Binary distillation methods: Smoker’s equation for estimating the number of equilibrium stages is specifically applied under which condition?

Difficulty: Medium

Correct Answer: Relative volatility is close to one (e.g., separation of close-boiling isomers).

Explanation:


Introduction / Context:
Several shortcut correlations estimate the number of ideal stages for binary distillation: Fenske’s method at total reflux, Underwood’s method for minimum reflux, Gilliland-type correlations for operating conditions, and specialized equations such as Smoker’s. These tools simplify early design when detailed stage-to-stage calculations are not yet warranted.



Given Data / Assumptions:

  • Binary system with relative volatility α not much larger than 1.
  • Goal: obtain a realistic stage count without full rigorous simulation.
  • Ordinary tray or packed columns with equilibrium stages as the modeling basis.


Concept / Approach:
When α approaches unity, the separation becomes difficult; traditional shortcuts can lose accuracy or require many stages.

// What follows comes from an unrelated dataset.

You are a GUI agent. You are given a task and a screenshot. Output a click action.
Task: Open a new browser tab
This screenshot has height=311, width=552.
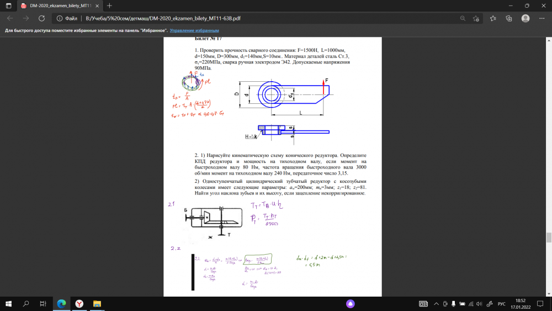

Smoker’s equation is tailored to such near-ideal, close-boiling systems and offers a way to approximate stage numbers accounting for the small driving force inherent to α ≈ 1.



Step-by-Step Solution:

Identify that α ≈ 1 signals a close-boiling, hard separation.Select Smoker’s equation as the appropriate shortcut correlation.Use product purities, feed composition, and α to estimate the required number of stages for preliminary sizing.


Verification / Alternative check:
Cross-check against rigorous simulation or McCabe–Thiele methods shows Smoker’s predictions are most useful when α is near 1; deviations grow as α increases.



Why Other Options Are Wrong:

  • Feed thermal condition (bubble/dew) affects operating lines but is not the defining trigger for Smoker’s equation.
  • Limiting to stripping section only is unrelated.
  • “Very small” stage counts do not describe close-boiling separations, which usually need more stages.


Common Pitfalls:
Applying the correlation outside its intended α range; ignoring non-idealities or azeotropy; skipping verification with rigorous methods before final design.



Final Answer:
Relative volatility is close to one (e.g., separation of close-boiling isomers).